Une nouvelle piste pour traiter la maladie de Parkinson

Publié le 15 octobre 2009
Une nouvelle piste pour traiter la maladie de Parkinson

Il s’agit d’une nouvelle prometteuse pour les patients atteints de la maladie de Parkinson. Une équipe française vient de tester chez des primates, une trithérapie génique permettant à des animaux parkinsoniens de récupérer 80% de leur motricité.

Ces résultats obtenus par l’équipe de Béchir Jaraya et Stéphane Palfi de l’hôpital Henri Mondor (Créteil) et chercheurs CEA/Inserm ont été publiés hier, dans la revue Science Translationnal Medicine.

L’étude a été menée sur 18 macaques parkinsoniens. Les chercheurs ont implanté dans leur cerveau, grâce à un virus de la famille du HIV, des gènes capables de produire de la dopamine. "Le principe ici n’est pas de remplacer le gène défectueux mais d’apporter les trois gènes nécessaires à la synthèse de dopamine", explique Béchir Jarraya.
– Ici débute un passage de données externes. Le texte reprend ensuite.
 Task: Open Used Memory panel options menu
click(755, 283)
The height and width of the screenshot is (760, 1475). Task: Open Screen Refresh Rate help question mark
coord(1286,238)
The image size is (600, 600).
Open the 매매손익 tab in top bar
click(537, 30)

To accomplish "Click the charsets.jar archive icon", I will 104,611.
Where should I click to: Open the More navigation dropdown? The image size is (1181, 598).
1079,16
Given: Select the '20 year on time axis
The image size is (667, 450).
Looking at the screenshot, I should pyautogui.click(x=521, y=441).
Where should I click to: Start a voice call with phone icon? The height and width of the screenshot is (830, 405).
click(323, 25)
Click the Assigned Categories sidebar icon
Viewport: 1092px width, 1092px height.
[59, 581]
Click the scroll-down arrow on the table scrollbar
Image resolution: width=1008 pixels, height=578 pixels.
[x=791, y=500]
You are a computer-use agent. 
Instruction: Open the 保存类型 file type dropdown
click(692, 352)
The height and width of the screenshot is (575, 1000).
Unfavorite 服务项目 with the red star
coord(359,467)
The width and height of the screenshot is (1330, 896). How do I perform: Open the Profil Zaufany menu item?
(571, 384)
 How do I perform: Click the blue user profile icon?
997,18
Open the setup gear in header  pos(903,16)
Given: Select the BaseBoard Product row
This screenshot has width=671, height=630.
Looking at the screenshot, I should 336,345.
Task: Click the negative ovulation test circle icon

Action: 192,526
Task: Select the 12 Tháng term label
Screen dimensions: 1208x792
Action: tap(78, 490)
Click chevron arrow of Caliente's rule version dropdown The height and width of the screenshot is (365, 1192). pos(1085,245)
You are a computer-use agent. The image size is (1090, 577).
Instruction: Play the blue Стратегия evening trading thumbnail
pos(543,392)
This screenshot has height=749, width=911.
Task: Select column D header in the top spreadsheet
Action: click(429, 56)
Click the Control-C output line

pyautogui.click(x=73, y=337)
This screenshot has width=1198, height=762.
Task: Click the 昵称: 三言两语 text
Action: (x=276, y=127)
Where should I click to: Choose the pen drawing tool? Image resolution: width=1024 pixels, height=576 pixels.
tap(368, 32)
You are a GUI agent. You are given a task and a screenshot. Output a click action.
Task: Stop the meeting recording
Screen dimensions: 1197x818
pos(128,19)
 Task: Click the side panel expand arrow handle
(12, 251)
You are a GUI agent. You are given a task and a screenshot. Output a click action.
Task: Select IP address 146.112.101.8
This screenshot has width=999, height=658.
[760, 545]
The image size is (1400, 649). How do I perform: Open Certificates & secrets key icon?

"Après un délai de quatre à six semaines, les animaux traités ont eu une amélioration de 80% de leur motricité, mesurée objectivement", explique le Dr Jarraya. Par ailleurs aucun effet secondaire n’a été signalé contrairement au traitement actuel.

Des essais cliniques sont actuellement en cours à l’hôpital Henri Mondor chez six patients parkinsoniens.